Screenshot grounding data
▽
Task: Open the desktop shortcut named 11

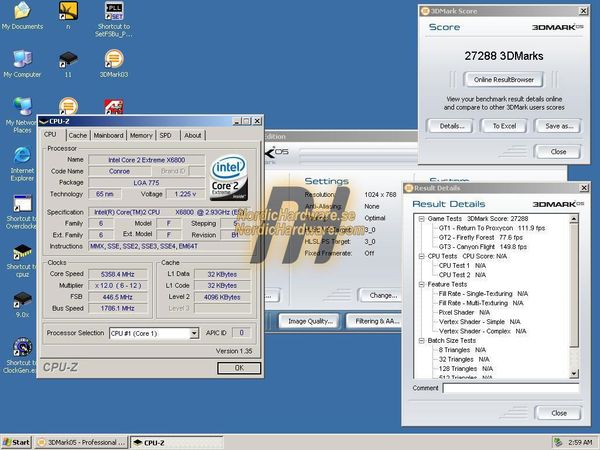Action: coord(67,58)
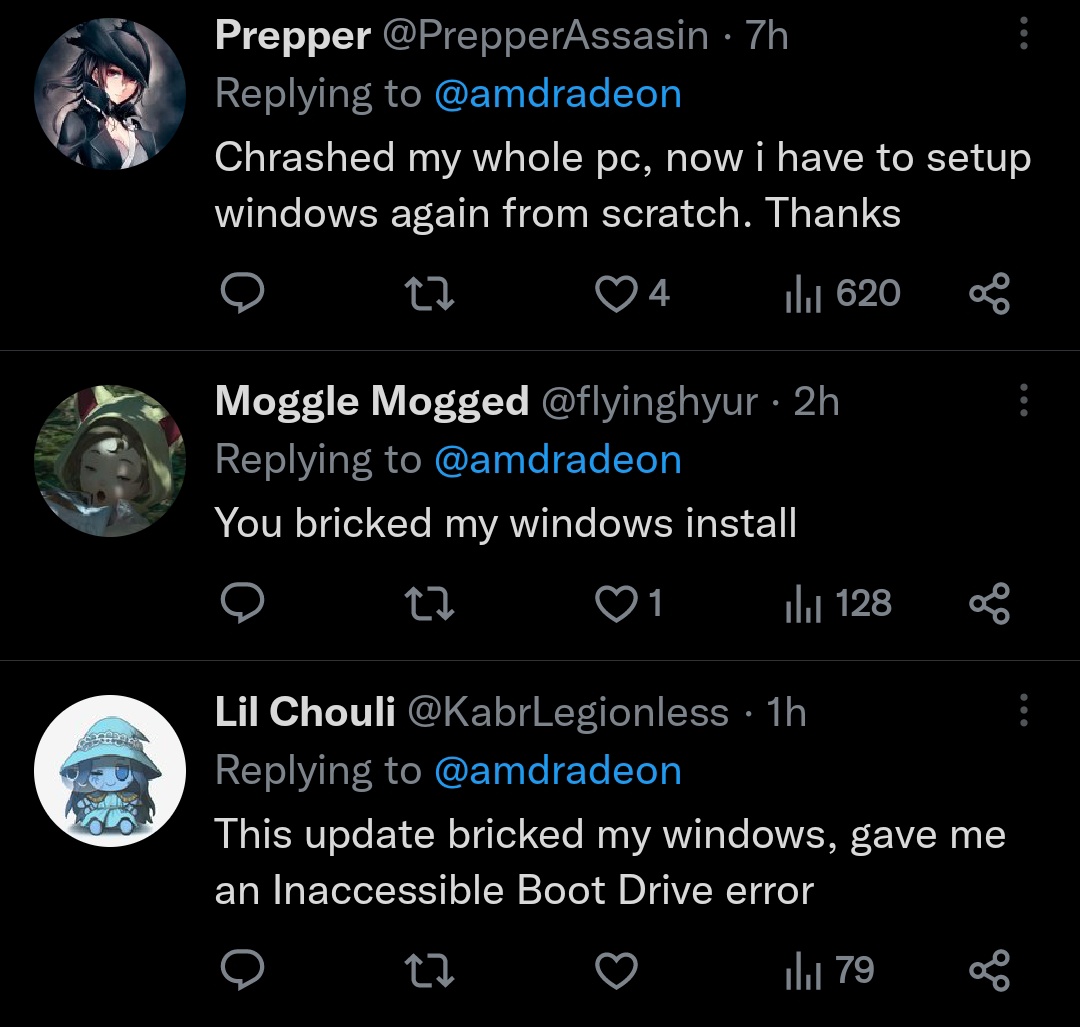Like Lil Chouli's Boot Drive error tweet
Viewport: 1080px width, 1027px height.
616,969
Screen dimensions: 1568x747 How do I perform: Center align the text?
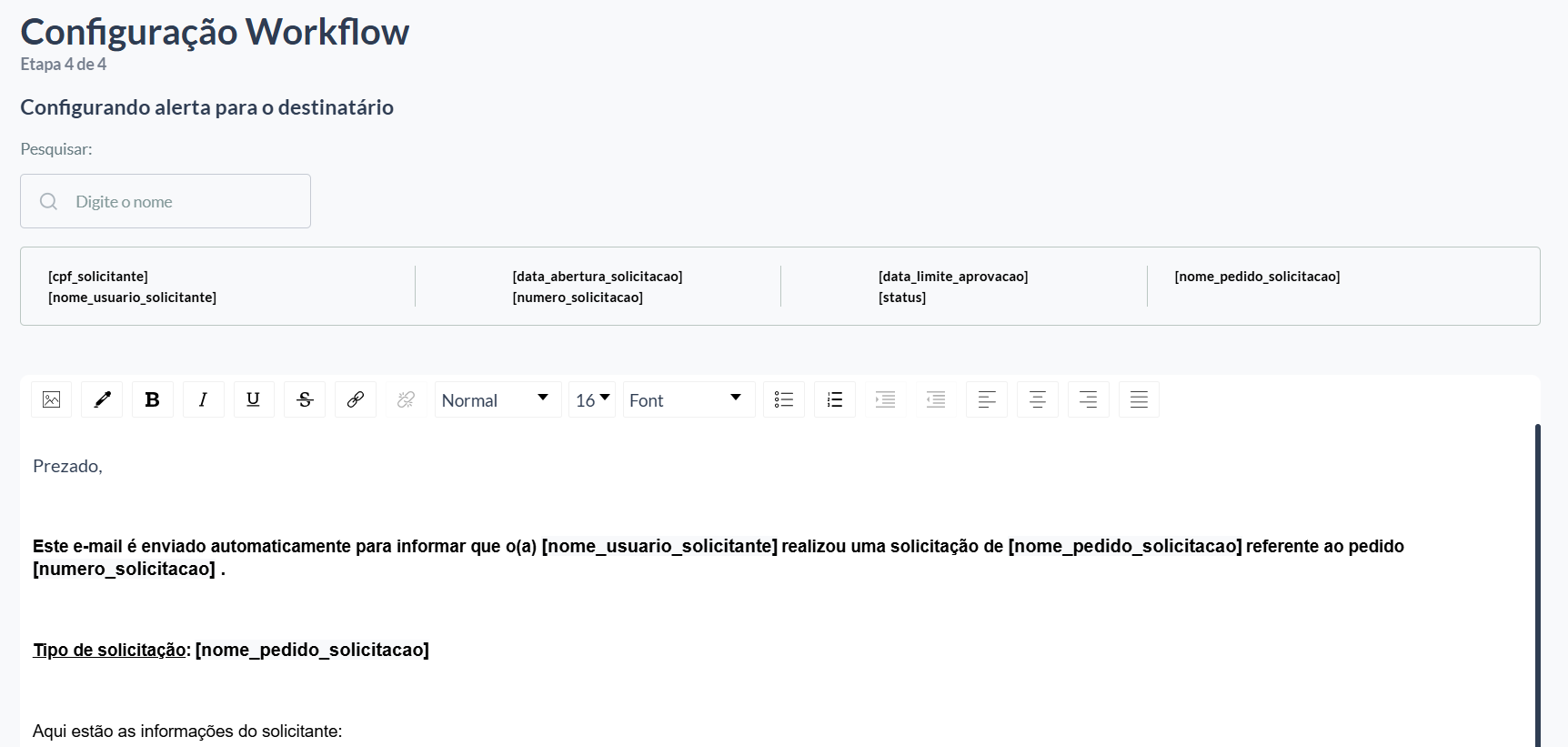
△
| AIM OF THE TASK |
Exact copies of all the entries, without any pictures, are what the answer must contain.

| SOLUTION |
Task: Open the desktop shortcut named 11

Action: coord(67,58)
Like Lil Chouli's Boot Drive error tweet
Viewport: 1080px width, 1027px height.
616,969
Screen dimensions: 1568x747 How do I perform: Center align the text?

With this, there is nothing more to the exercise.